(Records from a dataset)
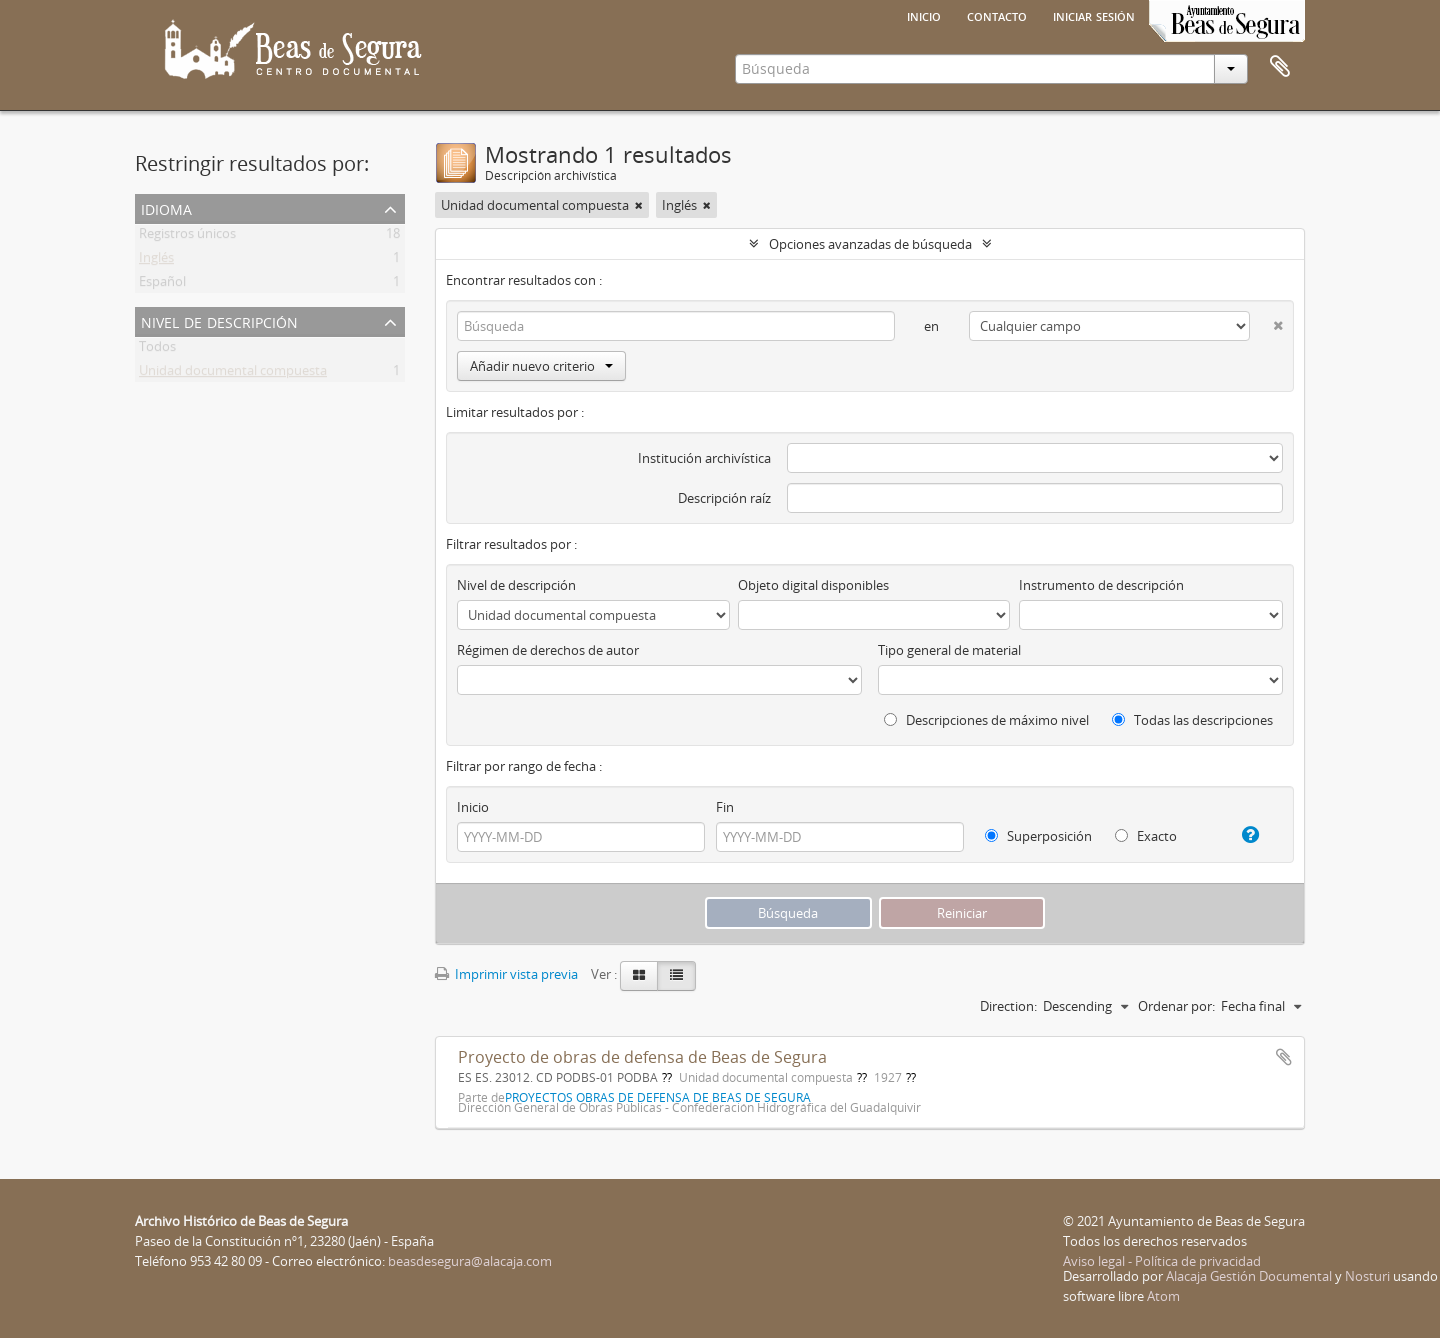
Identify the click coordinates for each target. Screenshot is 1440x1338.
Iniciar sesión (1094, 15)
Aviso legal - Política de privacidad (1162, 1261)
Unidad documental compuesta (233, 374)
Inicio (924, 15)
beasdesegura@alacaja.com (470, 1261)
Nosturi (1367, 1276)
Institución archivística (704, 458)
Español (162, 285)
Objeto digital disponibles (813, 585)
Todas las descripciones (1192, 720)
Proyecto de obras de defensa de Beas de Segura (642, 1057)
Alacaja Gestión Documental (1249, 1276)
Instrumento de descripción (1101, 585)
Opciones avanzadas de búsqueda (870, 244)
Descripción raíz (724, 498)
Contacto (997, 15)
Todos (157, 350)
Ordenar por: (1176, 1006)
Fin (725, 807)
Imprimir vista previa (506, 974)
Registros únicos (187, 237)
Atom (1163, 1296)
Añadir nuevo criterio (541, 366)
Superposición (1038, 836)
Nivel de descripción (219, 320)
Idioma (166, 207)
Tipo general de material (949, 650)
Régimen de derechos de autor (548, 650)
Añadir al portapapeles (1284, 1057)
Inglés (156, 261)
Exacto (1146, 836)
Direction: (1008, 1006)
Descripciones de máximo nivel (986, 720)
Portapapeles (1280, 67)
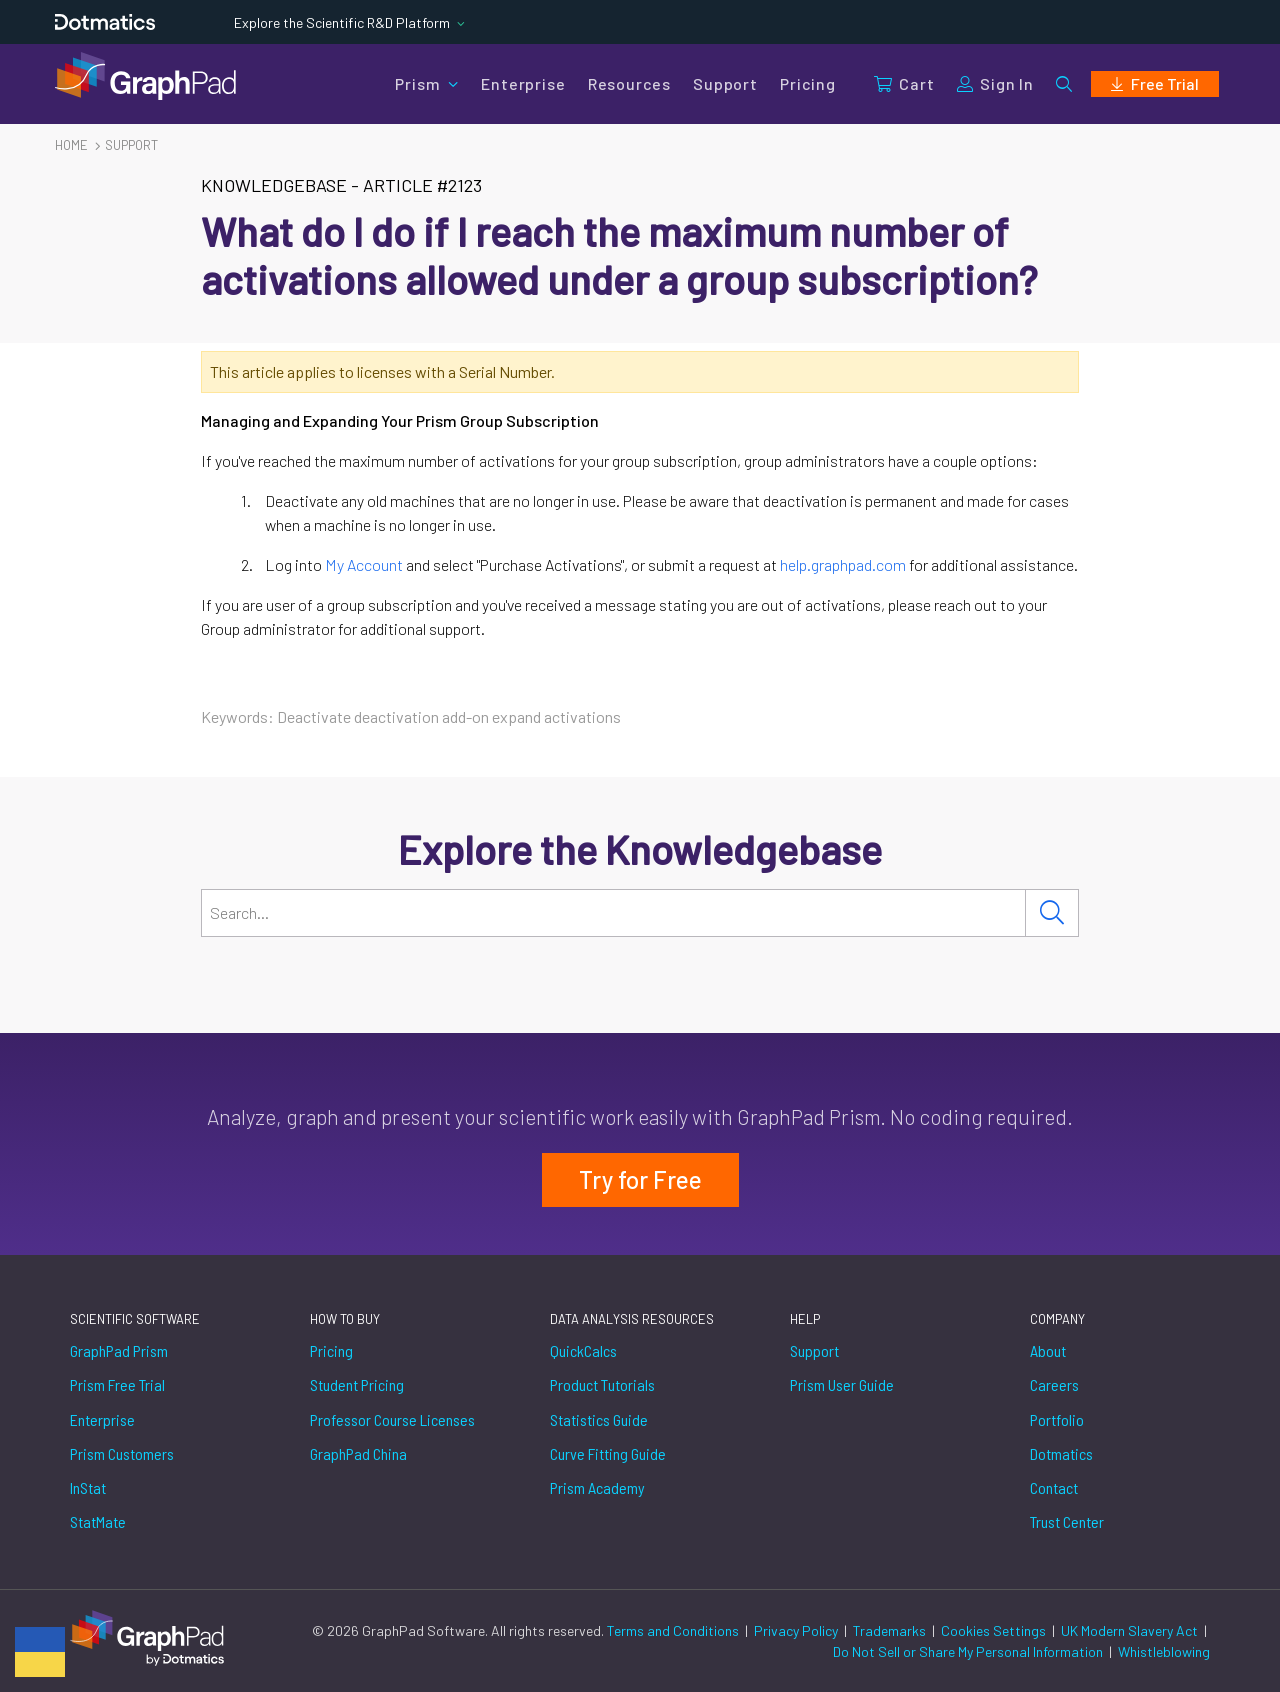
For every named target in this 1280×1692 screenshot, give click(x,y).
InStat (88, 1487)
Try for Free (640, 1179)
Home (71, 145)
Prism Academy (597, 1487)
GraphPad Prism (119, 1350)
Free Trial (1155, 83)
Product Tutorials (602, 1384)
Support (725, 83)
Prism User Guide (842, 1384)
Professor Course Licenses (392, 1419)
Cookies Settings (993, 1630)
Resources (629, 83)
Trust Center (1067, 1521)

* Given instruction
Convert the whole listing above into a two-column CSV with columns named text and answer. Give one row per item, put each value in a single quoted field with line breaks turned into spaces, and omit the pictures.

* Exercise output
text,answer
"Identify the click coordinates for each target. Screenshot is 1440x1338. Iniciar sesión","(1094, 15)"
"Aviso legal - Política de privacidad","(1162, 1261)"
"Unidad documental compuesta","(233, 374)"
"Inicio","(924, 15)"
"beasdesegura@alacaja.com","(470, 1261)"
"Nosturi","(1367, 1276)"
"Institución archivística","(704, 458)"
"Español","(162, 285)"
"Objeto digital disponibles","(813, 585)"
"Todas las descripciones","(1192, 720)"
"Proyecto de obras de defensa de Beas de Segura","(642, 1057)"
"Alacaja Gestión Documental","(1249, 1276)"
"Instrumento de descripción","(1101, 585)"
"Opciones avanzadas de búsqueda","(870, 244)"
"Descripción raíz","(724, 498)"
"Contacto","(997, 15)"
"Todos","(157, 350)"
"Ordenar por:","(1176, 1006)"
"Fin","(725, 807)"
"Imprimir vista previa","(506, 974)"
"Registros únicos","(187, 237)"
"Atom","(1163, 1296)"
"Añadir nuevo criterio","(541, 366)"
"Superposición","(1038, 836)"
"Nivel de descripción","(219, 320)"
"Idioma","(166, 207)"
"Tipo general de material","(949, 650)"
"Régimen de derechos de autor","(548, 650)"
"Añadir al portapapeles","(1284, 1057)"
"Inglés","(156, 261)"
"Exacto","(1146, 836)"
"Direction:","(1008, 1006)"
"Descripciones de máximo nivel","(986, 720)"
"Portapapeles","(1280, 67)"
"For every named target in this 1280×1692 screenshot, give click(x,y). InStat","(88, 1487)"
"Try for Free","(640, 1179)"
"Home","(71, 145)"
"Prism Academy","(597, 1487)"
"GraphPad Prism","(119, 1350)"
"Free Trial","(1155, 83)"
"Product Tutorials","(602, 1384)"
"Support","(725, 83)"
"Prism User Guide","(842, 1384)"
"Professor Course Licenses","(392, 1419)"
"Cookies Settings","(993, 1630)"
"Resources","(629, 83)"
"Trust Center","(1067, 1521)"